# Probability Question - colored balls in 2 bowls - Baye's formula?

• GreenPrint
In summary, Bayes' formula is a mathematical equation used in probability to calculate the likelihood of an event occurring based on prior knowledge or information. It can be applied to various situations, such as the colored balls in 2 bowls problem, to determine the probability of a specific outcome. However, it has limitations, including the need for accurate prior probabilities and the assumption of independent events.
GreenPrint
Probability Question -- colored balls in 2 bowls -- Baye's formula?

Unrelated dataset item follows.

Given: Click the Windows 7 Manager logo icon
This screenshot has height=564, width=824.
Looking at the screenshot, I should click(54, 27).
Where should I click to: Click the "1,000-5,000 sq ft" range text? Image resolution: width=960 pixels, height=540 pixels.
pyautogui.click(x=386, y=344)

Bowl #1 contains 2 red balls and 2 white balls
Bowl #2 contains 3 red balls and 2 white ball

one bowl is chosen at random (each is equally likely)

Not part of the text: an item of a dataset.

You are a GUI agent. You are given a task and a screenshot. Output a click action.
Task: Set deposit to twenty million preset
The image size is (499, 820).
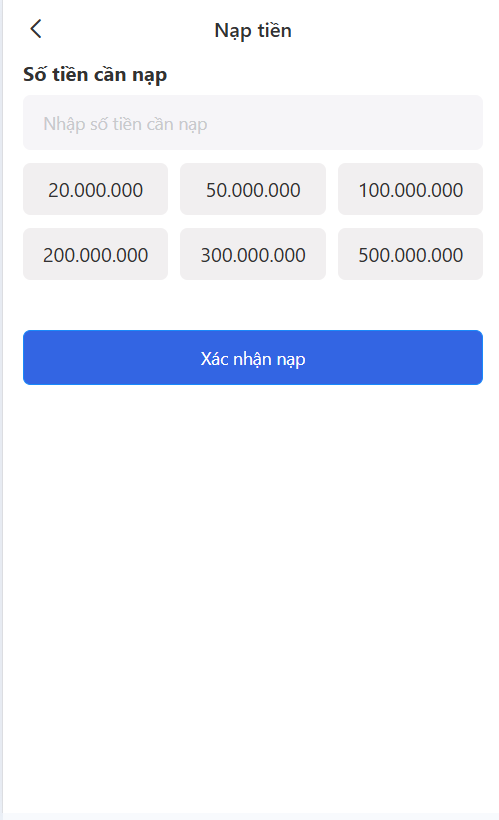[95, 189]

(A) What is the probability of choosing a red ball?

Let R stand for choosing a red ball
$B_{#}$ = Bowel #

$P(R) = P(B_{1})P(R|B_{1})+P(B_{2})P(R|B_{2})$
$P(R) = \frac{1}{2} \frac{1}{2} + \frac{1}{2} + \frac{3}{4} = .625$

(B)
$P(B_{1}) = P(R)P(B_{1}|R)$

I don't know how to calculate $P(B_{1}|R)$. Do I need to use Baye's formula?

Thanks for any help! Hopefully I'm not making this to complicated again lol.

Last edited by a moderator:

GreenPrint said:
Bowl #1 contains 2 red balls and 2 white balls
Bowl #2 contains 3 red balls and 2 white ball

one bowl is chosen at random (each is equally likely)

(A) What is the probability of choosing a red ball?

Let R stand for choosing a red ball
$B_{#}$ = Bowel #

$P(R) = P(B_{1})P(R|B_{1})+P(B_{2})P(R|B_{2})$
$P(R) = \frac{1}{2} \frac{1}{2} + \frac{1}{2} + \frac{3}{4} = .625$

(B)
$P(B_{1}) = P(R)P(B_{1}|R)$

I don't know how to calculate $P(B_{1}|R)$. Do I need to use Baye's formula?

Thanks for any help! Hopefully I'm not making this to complicated again lol.

I'm not an expert in these things but you got part (A) wrong. Try it again. And for part (B), now it sounds like a good time to use Baye's formula.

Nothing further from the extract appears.